Institution bestows its highest honor to Boulez for his nearly 50-year artistic partnership

Release Date:  03-February-2014

CLEVELAND – Pierre Boulez has been chosen to receive the eighteenth annual Cleveland Orchestra Distinguished Service Award, honoring a person or organization that has provided continuing exemplary service to the Musical Arts Association.  The honor is awarded by Dennis W. LaBarre, President of the Board of Trustees of the Musical Arts Association, the parent organization of The Cleveland Orchestra, Severance Hall, and Blossom Music Center, on behalf of a committee made up of Orchestra Trustees, musicians, and staff.

Pierre Boulez has conducted The Cleveland Orchestra over a time span of nearly fifty years – the longest for any conductor throughout the Orchestra’s history.  Since making his American professional conducting debut with the Orchestra at the invitation of George Szell in 1965, Mr. Boulez has led the Orchestra in more than 220 concerts.

Executive Director Gary Hanson said, “This award is in recognition of our genuine appreciation for Pierre Boulez’s decades of service to The Cleveland Orchestra.  He has given us the gift of great music, new music, and the joy of music-making.  We are grateful for what he has taught us and honored by his peerless international legacy.”

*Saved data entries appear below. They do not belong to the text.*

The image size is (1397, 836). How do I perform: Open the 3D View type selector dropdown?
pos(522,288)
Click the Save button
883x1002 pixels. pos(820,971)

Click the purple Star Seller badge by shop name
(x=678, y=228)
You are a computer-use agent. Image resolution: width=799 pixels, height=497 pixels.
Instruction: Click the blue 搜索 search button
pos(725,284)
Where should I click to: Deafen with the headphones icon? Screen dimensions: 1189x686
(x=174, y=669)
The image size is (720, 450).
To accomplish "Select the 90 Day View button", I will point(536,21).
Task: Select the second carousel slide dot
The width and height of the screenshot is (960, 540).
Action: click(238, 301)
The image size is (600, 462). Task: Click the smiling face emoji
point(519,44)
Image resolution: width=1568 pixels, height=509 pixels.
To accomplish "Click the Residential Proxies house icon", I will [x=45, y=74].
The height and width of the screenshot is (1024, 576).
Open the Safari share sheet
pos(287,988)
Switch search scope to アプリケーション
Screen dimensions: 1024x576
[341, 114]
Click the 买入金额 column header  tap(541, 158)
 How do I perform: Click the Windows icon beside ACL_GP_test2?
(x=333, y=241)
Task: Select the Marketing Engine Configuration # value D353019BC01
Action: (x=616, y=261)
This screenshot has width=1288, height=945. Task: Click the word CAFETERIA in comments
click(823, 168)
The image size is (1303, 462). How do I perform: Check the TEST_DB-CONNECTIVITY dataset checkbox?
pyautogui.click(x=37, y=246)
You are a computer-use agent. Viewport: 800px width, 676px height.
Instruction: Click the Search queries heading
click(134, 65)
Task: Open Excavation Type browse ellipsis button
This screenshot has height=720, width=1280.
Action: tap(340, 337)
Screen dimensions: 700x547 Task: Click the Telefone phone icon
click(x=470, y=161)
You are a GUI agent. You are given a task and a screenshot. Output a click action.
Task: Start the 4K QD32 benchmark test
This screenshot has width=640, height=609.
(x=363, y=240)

In addition to Severance Hall and Blossom Music Center concerts, Pierre Boulez has led numerous tour performances, among them concerts at Carnegie Hall and in Paris and Tokyo.  Works that he has conducted, by composers ranging from Giovanni Gabrieli, Rameau, Handel, and J.S. Bach to Marc-André Dalbavie and Hanspeter Kyburz, span six centuries.

Pierre Boulez was appointed the Orchestra’s first Principal Guest Conductor in 1969 and served as Musical Advisor for two seasons beginning shortly after Szell’s death in 1970.  In 1986, he conducted the Orchestra in two weeks of “Great Composers of Our Time” concerts featuring his music.

Mr. Boulez has recorded a variety of works with The Cleveland Orchestra.  These recordings have won five Grammy Awards (for works by Berlioz, Debussy, and Stravinsky).  Mr. Boulez’s complete recorded cycle of the nine Mahler symphonies features Symphonies Nos. 4 and 7 with The Cleveland Orchestra.  His most recent recordings with the Orchestra, made in February 2010, are of the Adagio from Mahler’s Symphony No. 10, Mahler’s Songs from Des Knaben Wunderhorn (with soloists Magdalena Kozená and Christian Gerhaher), and both Ravel Piano Concertos (with Pierre-Laurent Aimard as soloist).  The Mahler program was broadcast for a second time on PBS stations nationally on January 1, 2014.

The Distinguished Service Award presentation will take place onstage at the beginning of the Orchestra’s Thursday, February 6 concert.  With great regret, Mr. Boulez is unable to come to Cleveland to conduct his planned concerts in February, due to health issues, and will not be present to accept his award.  Joela Jones, the Orchestra’s principal keyboardist, will speak about Mr. Boulez, on behalf of the Orchestra.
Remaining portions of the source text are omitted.